Stored records
********
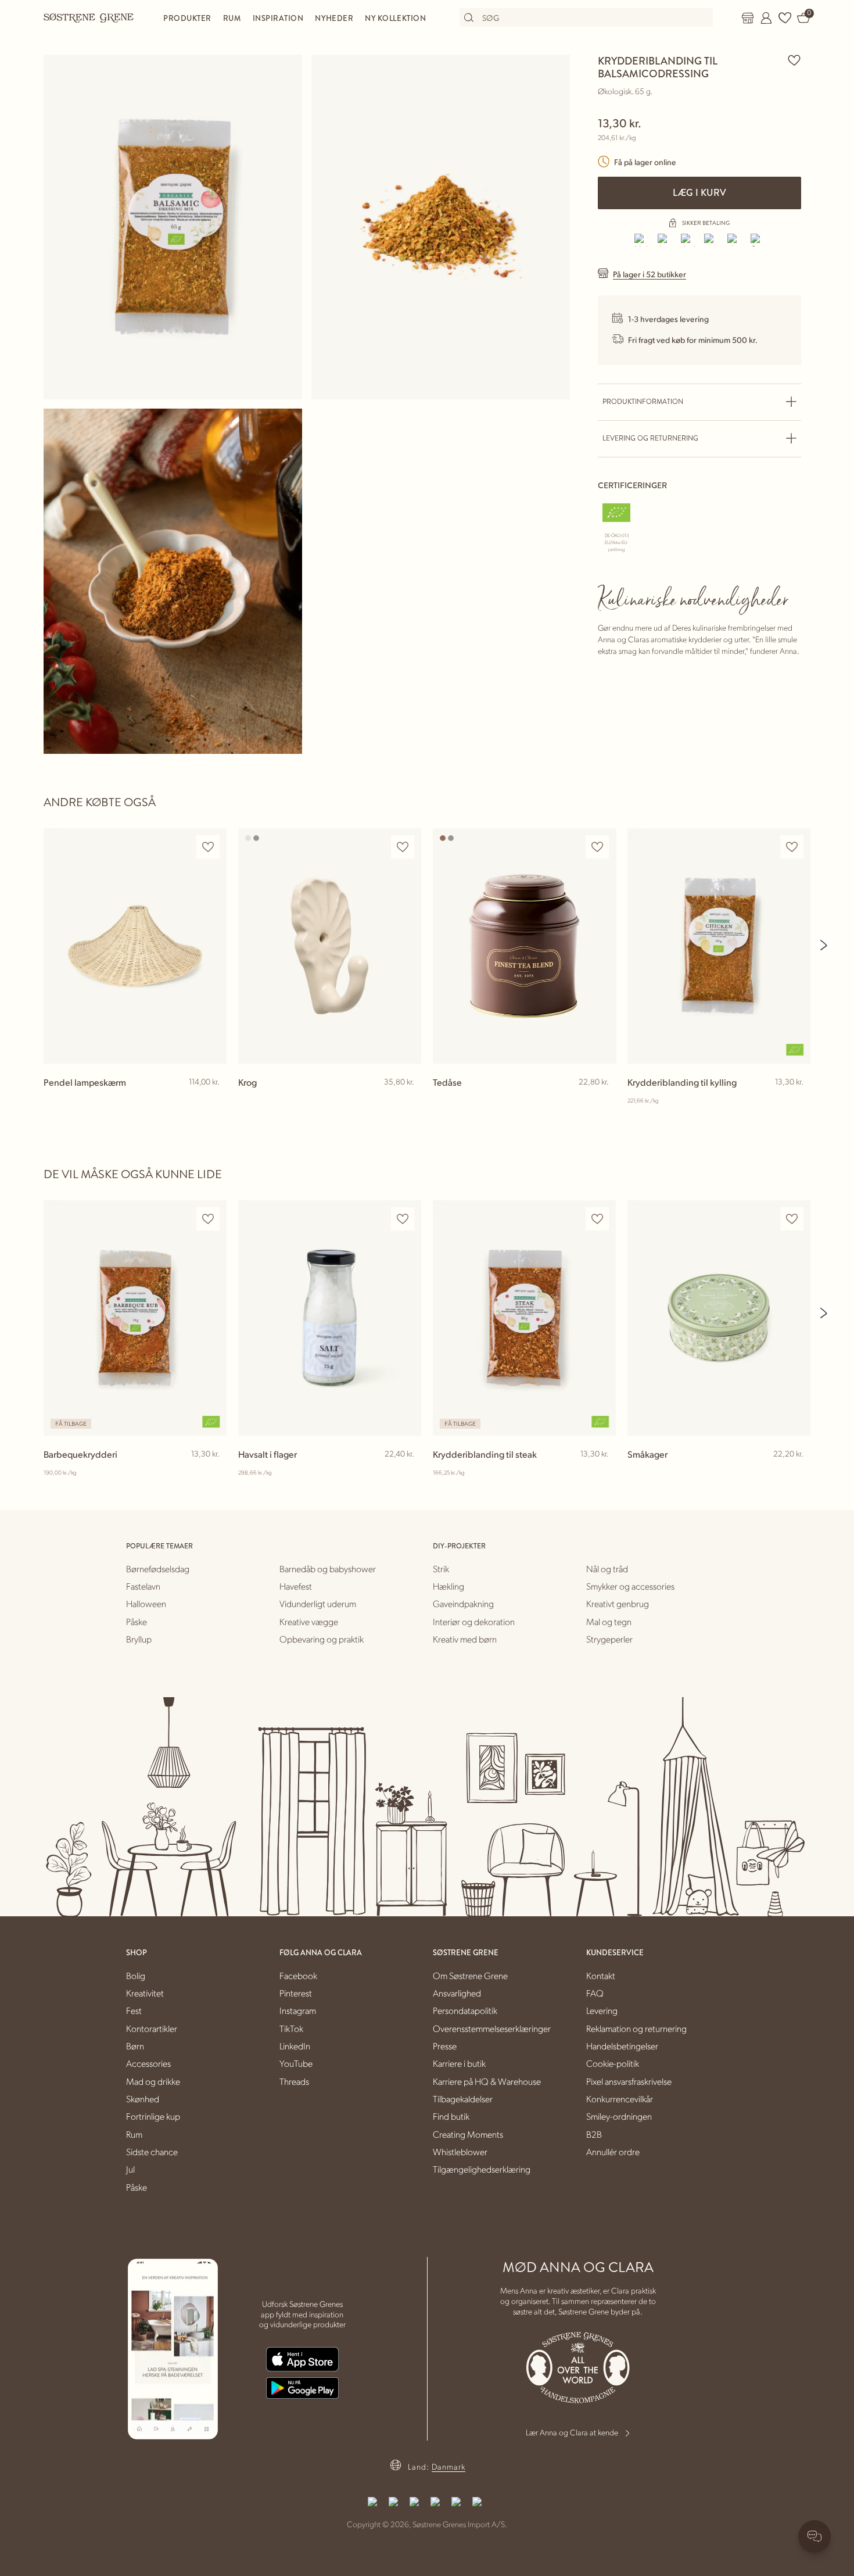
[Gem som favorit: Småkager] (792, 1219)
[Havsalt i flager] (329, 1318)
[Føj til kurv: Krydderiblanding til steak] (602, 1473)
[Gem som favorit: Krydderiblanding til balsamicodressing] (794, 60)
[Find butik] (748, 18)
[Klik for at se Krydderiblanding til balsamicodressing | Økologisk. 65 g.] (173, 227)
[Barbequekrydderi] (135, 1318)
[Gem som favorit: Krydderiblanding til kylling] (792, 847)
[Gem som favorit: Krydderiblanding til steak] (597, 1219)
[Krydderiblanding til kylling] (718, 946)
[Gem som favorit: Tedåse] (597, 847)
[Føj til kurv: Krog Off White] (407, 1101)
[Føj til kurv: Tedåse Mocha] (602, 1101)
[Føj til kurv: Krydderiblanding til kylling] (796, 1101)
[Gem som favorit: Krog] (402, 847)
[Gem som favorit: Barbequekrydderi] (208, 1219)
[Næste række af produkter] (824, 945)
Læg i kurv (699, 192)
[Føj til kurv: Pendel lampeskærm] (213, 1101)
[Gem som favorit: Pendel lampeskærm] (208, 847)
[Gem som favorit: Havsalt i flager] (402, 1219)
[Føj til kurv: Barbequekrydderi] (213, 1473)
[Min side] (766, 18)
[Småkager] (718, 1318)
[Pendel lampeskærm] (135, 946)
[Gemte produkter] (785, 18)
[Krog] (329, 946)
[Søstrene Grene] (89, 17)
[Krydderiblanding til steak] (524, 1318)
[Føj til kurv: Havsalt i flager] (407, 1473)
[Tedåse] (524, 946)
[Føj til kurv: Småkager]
********
Problem to solve ::
Hand over the entries again, exactly as written and without the pictures.

Answer space ::
[Gem som favorit: Småkager] (792, 1219)
[Havsalt i flager] (329, 1318)
[Føj til kurv: Krydderiblanding til steak] (602, 1473)
[Gem som favorit: Krydderiblanding til balsamicodressing] (794, 60)
[Find butik] (748, 18)
[Klik for at se Krydderiblanding til balsamicodressing | Økologisk. 65 g.] (173, 227)
[Barbequekrydderi] (135, 1318)
[Gem som favorit: Krydderiblanding til kylling] (792, 847)
[Gem som favorit: Krydderiblanding til steak] (597, 1219)
[Krydderiblanding til kylling] (718, 946)
[Gem som favorit: Tedåse] (597, 847)
[Føj til kurv: Krog Off White] (407, 1101)
[Føj til kurv: Tedåse Mocha] (602, 1101)
[Føj til kurv: Krydderiblanding til kylling] (796, 1101)
[Gem som favorit: Krog] (402, 847)
[Gem som favorit: Barbequekrydderi] (208, 1219)
[Næste række af produkter] (824, 945)
Læg i kurv (699, 192)
[Føj til kurv: Pendel lampeskærm] (213, 1101)
[Gem som favorit: Pendel lampeskærm] (208, 847)
[Gem som favorit: Havsalt i flager] (402, 1219)
[Føj til kurv: Barbequekrydderi] (213, 1473)
[Min side] (766, 18)
[Småkager] (718, 1318)
[Pendel lampeskærm] (135, 946)
[Gemte produkter] (785, 18)
[Krog] (329, 946)
[Søstrene Grene] (89, 17)
[Krydderiblanding til steak] (524, 1318)
[Føj til kurv: Havsalt i flager] (407, 1473)
[Tedåse] (524, 946)
[Føj til kurv: Småkager]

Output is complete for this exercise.